Update on Faith-Based Initiative
by Kay Guinane, 12/15/2003
The Supreme Court heard oral arguments on a case that raises the issue of whether state scholarship aid can be used for religious training. In the same week, White House Faith-Based Office Director Jim Towey says “fringe” religions should be ineligible for federal grants.
Should state scholarships for college students be available for theology majors? Joshua Davey, a student at an accredited college affiliated with the Assemblies of God, sued the state of Washington and Governor Locke when he was denied a scholarship after declaring a double major, in business administration and pastoral ministries. Davey claims the state’s action violated the Free Exercise Clause of the First Amendment by penalizing him for selecting a theology major and discriminating against religion.
Washington, along with 36 other states, has its own constitutional provisions requiring stricter separation of church and state than the federal Constitution. These provisions, known as “Baby Blaine amendments,” bar transfer of state funds or property to religious institutions. They passed in states in the 1870’s after a similar national amendment failed. At that time anti-Catholic prejudice fueled much of the support for the amendments.
Baby Blaine amendments may cause significant barriers for federal agencies that want to increase involvement of faith-based organizations in seeking and administering social service programs funded with federal dollars. Most federal grants are passed through states rather than sent directly to grantees. States with Baby Blaine amendments may in turn be prohibited from considering faith-based organizations for grants. If the Supreme Court decision focuses on this issue, it would impact all states currently upholding the Baby Blaine amendments.

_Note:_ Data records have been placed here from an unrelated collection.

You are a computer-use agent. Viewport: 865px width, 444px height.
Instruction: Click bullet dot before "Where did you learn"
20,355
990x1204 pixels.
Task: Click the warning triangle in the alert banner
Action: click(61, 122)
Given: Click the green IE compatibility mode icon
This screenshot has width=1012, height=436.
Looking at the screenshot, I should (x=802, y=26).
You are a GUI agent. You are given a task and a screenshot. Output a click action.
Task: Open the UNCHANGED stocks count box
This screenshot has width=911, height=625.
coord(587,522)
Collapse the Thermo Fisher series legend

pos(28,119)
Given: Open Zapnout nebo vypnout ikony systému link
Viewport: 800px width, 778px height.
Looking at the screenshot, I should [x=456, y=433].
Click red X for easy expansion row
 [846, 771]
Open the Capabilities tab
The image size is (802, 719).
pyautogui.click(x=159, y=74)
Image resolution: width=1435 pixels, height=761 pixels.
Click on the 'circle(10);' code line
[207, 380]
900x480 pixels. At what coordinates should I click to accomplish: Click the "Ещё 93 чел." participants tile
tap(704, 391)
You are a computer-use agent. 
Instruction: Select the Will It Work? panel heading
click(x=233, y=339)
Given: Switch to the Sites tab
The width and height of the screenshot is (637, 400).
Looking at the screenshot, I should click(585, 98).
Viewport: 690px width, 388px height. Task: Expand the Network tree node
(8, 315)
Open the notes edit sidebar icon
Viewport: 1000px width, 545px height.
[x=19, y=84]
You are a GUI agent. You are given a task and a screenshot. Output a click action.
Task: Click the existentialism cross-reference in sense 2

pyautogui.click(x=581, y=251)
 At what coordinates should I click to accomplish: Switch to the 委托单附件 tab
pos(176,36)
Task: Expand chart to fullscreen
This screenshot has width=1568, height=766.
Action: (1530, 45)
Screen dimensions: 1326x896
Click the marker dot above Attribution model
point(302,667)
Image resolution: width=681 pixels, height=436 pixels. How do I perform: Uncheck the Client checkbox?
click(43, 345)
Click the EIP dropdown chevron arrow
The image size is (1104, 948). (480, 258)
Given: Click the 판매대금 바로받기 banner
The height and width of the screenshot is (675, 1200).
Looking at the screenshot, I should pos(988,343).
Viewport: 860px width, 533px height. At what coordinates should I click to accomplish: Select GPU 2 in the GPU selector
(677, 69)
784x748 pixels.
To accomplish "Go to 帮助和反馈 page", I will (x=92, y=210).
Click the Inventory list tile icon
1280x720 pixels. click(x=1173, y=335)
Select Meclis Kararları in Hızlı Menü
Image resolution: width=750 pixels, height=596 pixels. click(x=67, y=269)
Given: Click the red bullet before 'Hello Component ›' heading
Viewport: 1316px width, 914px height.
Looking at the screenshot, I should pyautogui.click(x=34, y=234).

However, other issues in the case are equally or more likely to be central to a Supreme Court decision. Davey has claimed his free exercise of religion was penalized, and religious education discriminated against. The state of Washington argued that it did not penalize him, but did not offer a subsidy (the scholarship) in the particular major he chose. States may not withhold subsidies for reasons that violate civil rights, such as race or sex. The court’s ruling may depend on whether they see the scholarship as a subsidy or denial of the scholarship as a penalty for pursuing a major in theology.
Davey’s religious discrimination claim could have a significant impact on religious organizations as nonprofit corporations. The central question is: can government treat religious organizations and activity differently than other activities because of its religious nature? If the answer were no, then many special privileges religious organizations currently enjoy would end. For example, religious organizations are not required to file an annual IRS Form 990, which details their financial status and is made available to the public. Exemption for zoning regulations and the obligation to pay Social Security taxes for employees are just a few of the legal benefits religious organizations would lose if the Court decides the case on a strict neutrality/non-discrimination basis. U.S. Solicitor General Theodore Olson argued in support of Davey's discrimination on behalf of the Bush administration.
The Washington scholarship program, known as "Promise Scholarships," are available to first and second year college students that were high academic achievers in high school and whose families meet income eligibility requirements. To receive the scholarship, they must attend an accredited college in the state. This structure makes Promise Scholarships similar to the Cleveland school vouchers that were held constitutional by the Supreme Court last year. The theory behind the decision in Zelman v. Simmons-Harris is that the subsidy goes to the individual, not the institution, and the individual exercises are "free and independent choice" in selecting a school.
Meanwhile, in the same week, Director of the White House’s Office on Faith-Based and Community Initiatives H. James Towey has been receiving streams of phone calls and letters from pagans and pagan sympathizers asking for an apology.
When asked if pagan groups should be given the same consideration as any other group that applies for government funds during a White House-sponsored online chat, Towey proclaimed, “I haven’t run into a pagan faith-based group yet, much less a pagan group that cares for the poor! Once you make it clear to any applicant that public money must go to public purposes and can’t be used to promote ideology,” he continued, “the fringe groups lose interest. Helping the poor is tough work, and only those with loving hearts seem drawn to it.” Outraged by these inaccurate insults, pagan groups have been adamantly confronting the director to retract his comments.
Claire Buchan, deputy White House press secretary, in returning calls for comment simply explains, “Mr. Towey did not intend to convey any ill will toward anyone.” According to some leaders of Christian organizations, an apology is not needed, Maranatha Christian News Service reported. Tony Perkins, president of the Family Research Council said, “None of us, including public officials, should reduce Christianity to a way of charitable living equivalent to paganism. Mr. Towey was right, and all Christians should feel called to live that difference.”